*** Opening Data records ***
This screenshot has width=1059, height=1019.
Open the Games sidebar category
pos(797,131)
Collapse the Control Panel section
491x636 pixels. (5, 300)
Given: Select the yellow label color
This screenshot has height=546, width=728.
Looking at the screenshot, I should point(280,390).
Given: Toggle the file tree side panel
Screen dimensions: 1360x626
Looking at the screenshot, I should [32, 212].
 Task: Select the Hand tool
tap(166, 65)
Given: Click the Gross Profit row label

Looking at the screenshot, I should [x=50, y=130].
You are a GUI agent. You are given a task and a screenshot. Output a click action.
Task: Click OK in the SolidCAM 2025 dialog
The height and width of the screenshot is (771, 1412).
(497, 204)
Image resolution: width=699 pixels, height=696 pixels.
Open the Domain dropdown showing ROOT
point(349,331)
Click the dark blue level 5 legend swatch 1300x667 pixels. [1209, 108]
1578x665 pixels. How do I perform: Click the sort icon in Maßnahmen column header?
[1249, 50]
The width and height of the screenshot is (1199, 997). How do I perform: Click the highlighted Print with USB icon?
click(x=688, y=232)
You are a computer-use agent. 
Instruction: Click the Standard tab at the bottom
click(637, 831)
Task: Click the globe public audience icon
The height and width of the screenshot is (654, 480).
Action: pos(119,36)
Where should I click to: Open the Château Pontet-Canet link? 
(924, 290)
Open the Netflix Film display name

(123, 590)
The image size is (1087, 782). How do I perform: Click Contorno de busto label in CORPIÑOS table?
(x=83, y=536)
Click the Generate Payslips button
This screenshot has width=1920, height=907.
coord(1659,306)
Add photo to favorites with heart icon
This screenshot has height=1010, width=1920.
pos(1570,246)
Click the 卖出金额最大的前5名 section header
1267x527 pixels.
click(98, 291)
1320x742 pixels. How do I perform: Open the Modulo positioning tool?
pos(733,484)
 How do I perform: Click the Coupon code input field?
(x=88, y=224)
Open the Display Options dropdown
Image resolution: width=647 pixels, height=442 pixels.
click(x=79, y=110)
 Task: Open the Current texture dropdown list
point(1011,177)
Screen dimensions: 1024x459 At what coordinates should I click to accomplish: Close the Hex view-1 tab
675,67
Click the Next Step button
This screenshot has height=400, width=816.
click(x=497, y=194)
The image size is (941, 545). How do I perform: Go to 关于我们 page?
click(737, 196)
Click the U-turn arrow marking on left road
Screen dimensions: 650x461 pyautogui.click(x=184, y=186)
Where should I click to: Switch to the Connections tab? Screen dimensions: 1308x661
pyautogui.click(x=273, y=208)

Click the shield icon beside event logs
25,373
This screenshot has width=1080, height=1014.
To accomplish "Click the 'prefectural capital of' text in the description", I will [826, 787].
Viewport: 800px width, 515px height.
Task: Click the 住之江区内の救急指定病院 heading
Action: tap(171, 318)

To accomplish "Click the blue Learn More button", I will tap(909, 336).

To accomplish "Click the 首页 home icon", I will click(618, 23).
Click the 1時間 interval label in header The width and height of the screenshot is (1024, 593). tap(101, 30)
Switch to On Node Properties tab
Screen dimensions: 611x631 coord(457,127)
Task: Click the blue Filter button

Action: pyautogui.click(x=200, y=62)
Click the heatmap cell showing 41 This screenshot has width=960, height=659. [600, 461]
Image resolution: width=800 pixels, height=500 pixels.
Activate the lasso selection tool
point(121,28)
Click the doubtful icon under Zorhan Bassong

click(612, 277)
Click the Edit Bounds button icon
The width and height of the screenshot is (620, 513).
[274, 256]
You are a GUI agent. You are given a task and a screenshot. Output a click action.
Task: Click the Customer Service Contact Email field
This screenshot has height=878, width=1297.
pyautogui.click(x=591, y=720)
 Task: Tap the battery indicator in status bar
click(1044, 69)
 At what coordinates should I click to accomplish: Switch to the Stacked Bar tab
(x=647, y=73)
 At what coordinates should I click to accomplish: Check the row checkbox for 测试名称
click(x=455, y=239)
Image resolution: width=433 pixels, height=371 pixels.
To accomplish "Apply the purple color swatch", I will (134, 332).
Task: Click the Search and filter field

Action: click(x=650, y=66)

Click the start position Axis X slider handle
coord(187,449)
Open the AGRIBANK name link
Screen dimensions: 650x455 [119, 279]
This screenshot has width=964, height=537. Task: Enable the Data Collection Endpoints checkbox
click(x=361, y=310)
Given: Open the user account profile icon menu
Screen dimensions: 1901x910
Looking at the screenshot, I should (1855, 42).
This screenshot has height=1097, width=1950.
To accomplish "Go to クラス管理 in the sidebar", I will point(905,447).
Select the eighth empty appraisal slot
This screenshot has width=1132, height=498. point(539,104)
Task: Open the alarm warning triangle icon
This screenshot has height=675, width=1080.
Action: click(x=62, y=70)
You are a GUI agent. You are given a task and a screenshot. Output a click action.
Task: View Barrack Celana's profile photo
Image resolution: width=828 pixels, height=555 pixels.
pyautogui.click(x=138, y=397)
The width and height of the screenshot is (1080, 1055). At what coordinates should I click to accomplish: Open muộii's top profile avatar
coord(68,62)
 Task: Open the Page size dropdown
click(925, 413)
*** Closing Data records ***
Instructions to follow.
The lines to copy are those in the listing that contain "swatch".

Answer to the exercise.
Click the dark blue level 5 legend swatch 1300x667 pixels. [1209, 108]
To accomplish "Apply the purple color swatch", I will (134, 332).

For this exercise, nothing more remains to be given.